Les Livres de Monsieur Maulin

Les Livres de Monsieur Maulin - Eloge du petit-bourgeois

Publiée le 13/09/2023

Le Journal d’un homme sans importance, de George et Weedon Grossmith

 

 

Les frères George et Weedon Grossmith n’ont certainement pas réalisé l’ampleur de leur génie quand ils ont écrit Le Journal d’un homme sans importance : un journal imaginaire ayant donné vie à rien moins qu’un type humain, en l’occurrence le petit-bourgeois anglais de la fin de l’époque victorienne. Entré dans le catalogue de L’âge d’Homme en 2007, le roman a été réédité en 2019 par les Éditions Noir sur Blanc.
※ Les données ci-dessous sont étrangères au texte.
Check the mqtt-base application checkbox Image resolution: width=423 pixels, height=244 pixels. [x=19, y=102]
George Grossmith était pianiste et compositeur de chansons de music-hall ; son frère Weedon était dessinateur, acteur et auteur de vaudevilles ; en 1888, ils publiaient en feuilleton dans une revue satirique The Diary of a Nobody, repris en volume quatre ans plus tard avec des illustrations réalisées par Weedon.

Si le livre ne rencontra pas immédiatement le succès, il sera sans cesse réédité et deviendra culte au fil du temps, admiré aussi bien de George Orwell que d’Evelyn Waugh qui le tenait pour « le livre le plus drôle du monde ».
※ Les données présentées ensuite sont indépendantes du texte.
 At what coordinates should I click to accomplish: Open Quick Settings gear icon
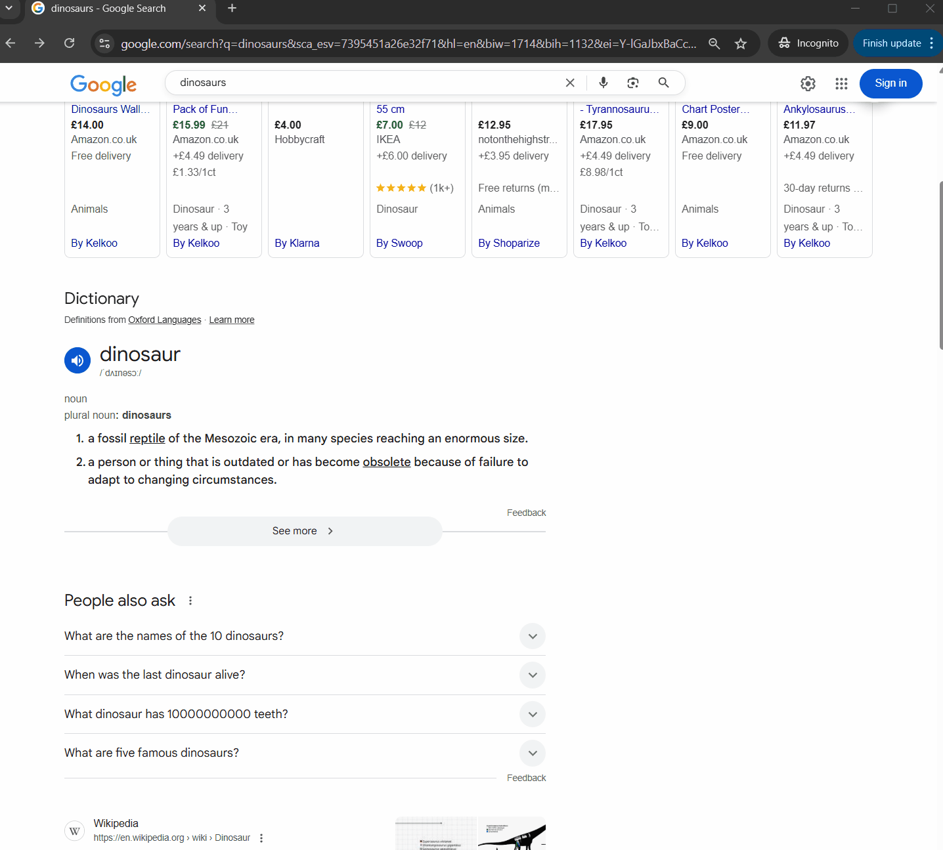coord(808,83)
Drôle, ce journal l’est assurément, qui raconte la vie mesquine et sans intérêt de Charles Pooter, un employé modèle de la City, habitant avec sa femme Caroline dans une petite maison coquette de Holloway, dans la banlieue de Londres. Il passe la plupart de ses soirées en compagnie de ses amis Mr Cummings et Mr Gowing, il est très fier de ses blagues, se scandalise de la conduite de son fils Lupin, un bohème qui adopte une conduite excentrique (au point de porter un pantalon rayé le dimanche au lieu du frac traditionnel) et fréquente des acteurs de théâtre amateurs aux idées avancées.

Respectueux de la hiérarchie et de sa propre position sociale, Pooter est obséquieux avec les puissants et méprisant avec ses inférieurs. Invité à une soirée dansante par le Lord-maire de Londres, insigne honneur, il est humilié d’être salué familièrement par son quincailler. Pudique, d’une scrupuleuse honnêteté, son idéal de gentleman est constamment battu en brèche par les humiliations sociales qu’il subit et par la bêtise étriquée qui l’enferme dans ses certitudes et en fait un objet de moquerie universel.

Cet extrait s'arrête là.